Asymptotic Formula of Selberg

Question

I'm new to asymptotic operation so I need help to understand it. As I know $\mathcal{O(x)}$ is a set of functions. In Selberg's paper about elementary proof of prime number theorem there is that equation,

$$x\sum_{d\leq x}\frac{\mu(d)}{d}\log^2\frac{x}{d}+\mathcal{O}\left(\sum_{d\leq x}\log^2\frac{x}{d}\right)=x\sum_{d\leq x}\frac{\mu(d)}{d}\log^2\frac{x}{d}+\mathcal{O(x)}$$

What is happening when you get into left side? You can say that equation holds because $\mathcal{O(\sum_{d\leq x}\log^2\frac{x}{d}}) \in \mathcal{O(x)}$

is that the reason? $x$ is upper bound for $\log^2x$?

Answer 1

We have that,

$ \int_1^x (\log \frac{x}{t})^2 \,dt= 2x-(\log x)^2-2\log x-2=O(x). $

So we calculate using Riemann-Stieltjes integration:

$ \sum_{d\leq x}(\log \frac{x}{d})^2 =\int_1^x(\log\frac{x}{t})^2\,d[t]=\int_1^x(\log\frac{x}{t})^2\,dt-\int_1^x(\log\frac{x}{t})^2\,d\{t\}. $

As noted, the first integral is $O(x)$ as $x\to\infty$ and the second one we solve using integration by parts obtaining a term which is $O((\log x)^2)$. And this last term itself is also of order $O(x)$.

Answer 2

If I remember correctly, this big-oh notation was first introduced by the German mathematician Edmund Landau (1877-1938).
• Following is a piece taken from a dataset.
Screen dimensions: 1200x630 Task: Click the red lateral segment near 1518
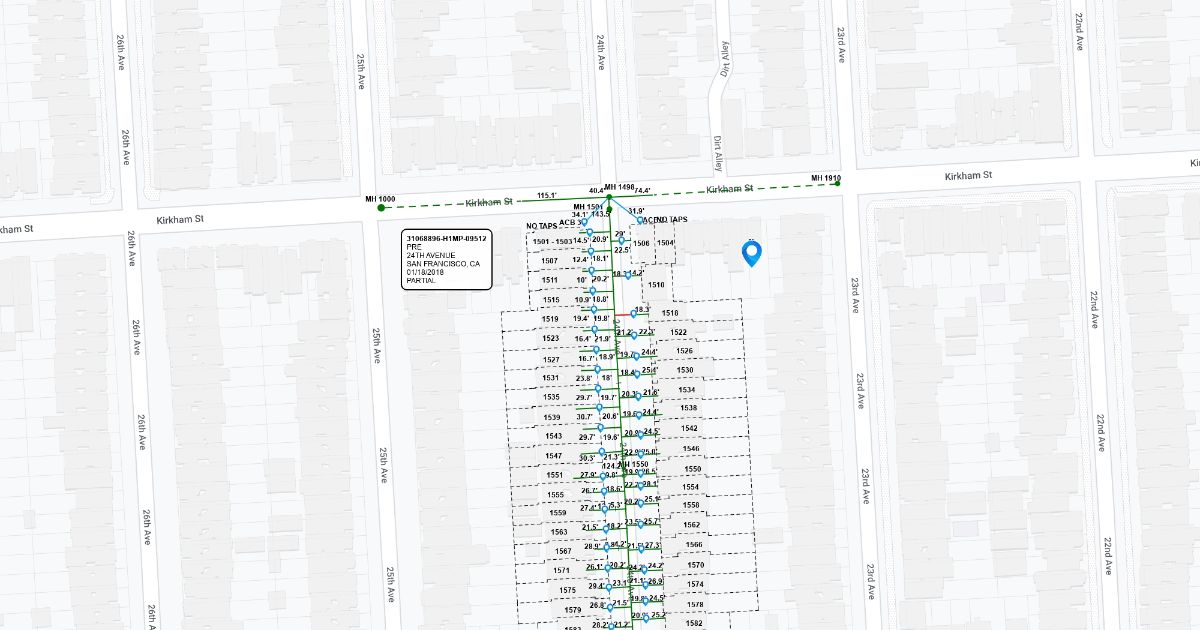coord(623,316)
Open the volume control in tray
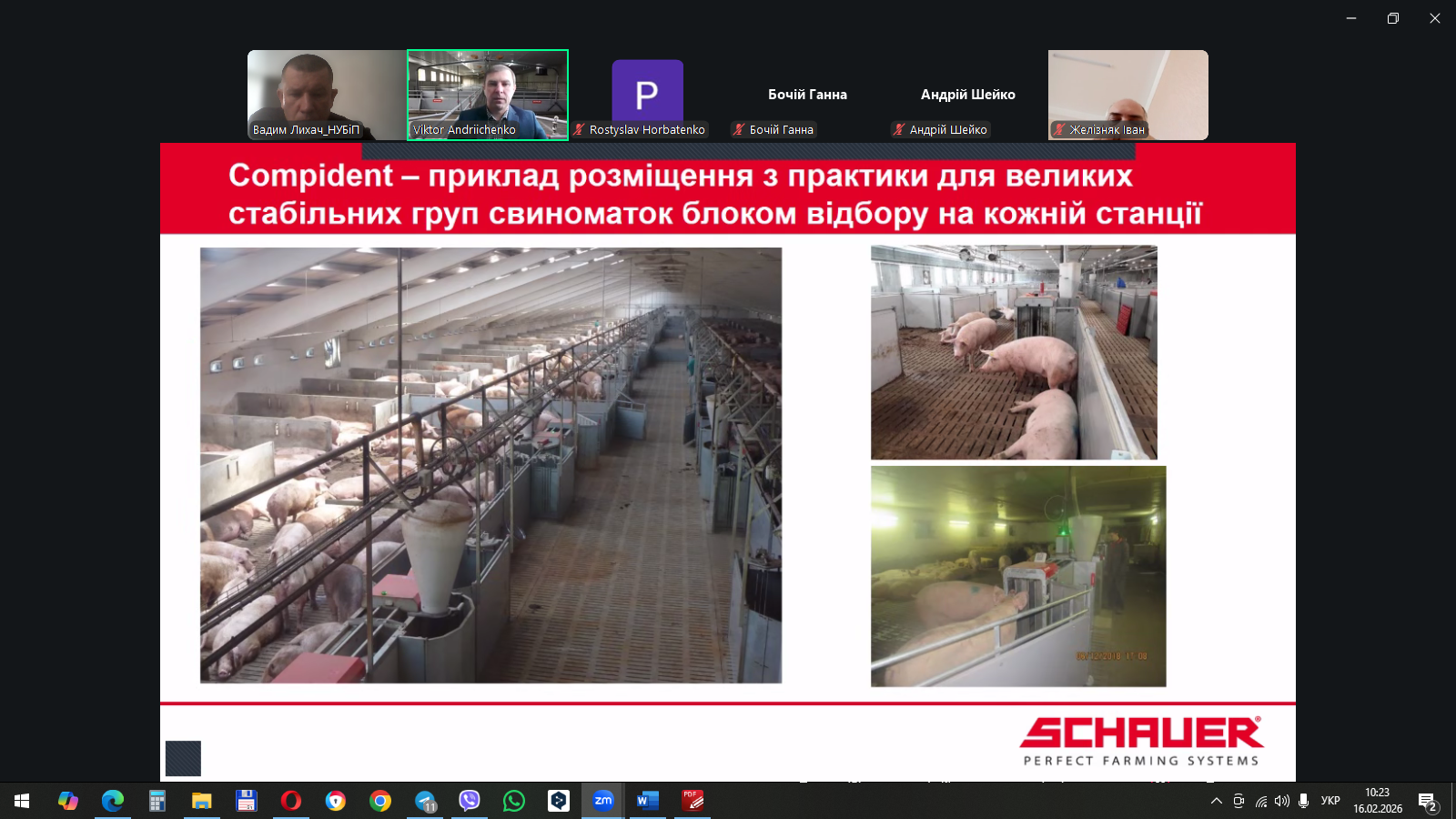This screenshot has width=1456, height=819. click(1282, 801)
Nowadays, every analytic number theorist may be familiar with this (I am not sure if this useful notation is a common knowledge of all mathematicians, though). It is natural that people get troubles with things that they encounter for the first time in their life. Let us just use and be familiar.

The big-oh notation $O(\cdot)$ is just a way to describe some function; it itself doesn't give us anything new.

In English, $O(f)$ means "a function $g$ which satisfies the inequality \[ |g(x)| \leq A |f(x)| \] for some constant $A$ and all $x$ in some set".

For example, the function $1/x$ as $x \to \infty$ is $O(1)$; there is a constant $A$ (say $1$) such that \[ 1/x \leq A \] for all large $x$.

It doesn't give us anything new, but is a very convenient notation; as we step forwards on our argument, we need to keep recognizing, at each step, what is a major term and what are minors. And very intricate-looking minor terms can be just simplified as $O(f)$.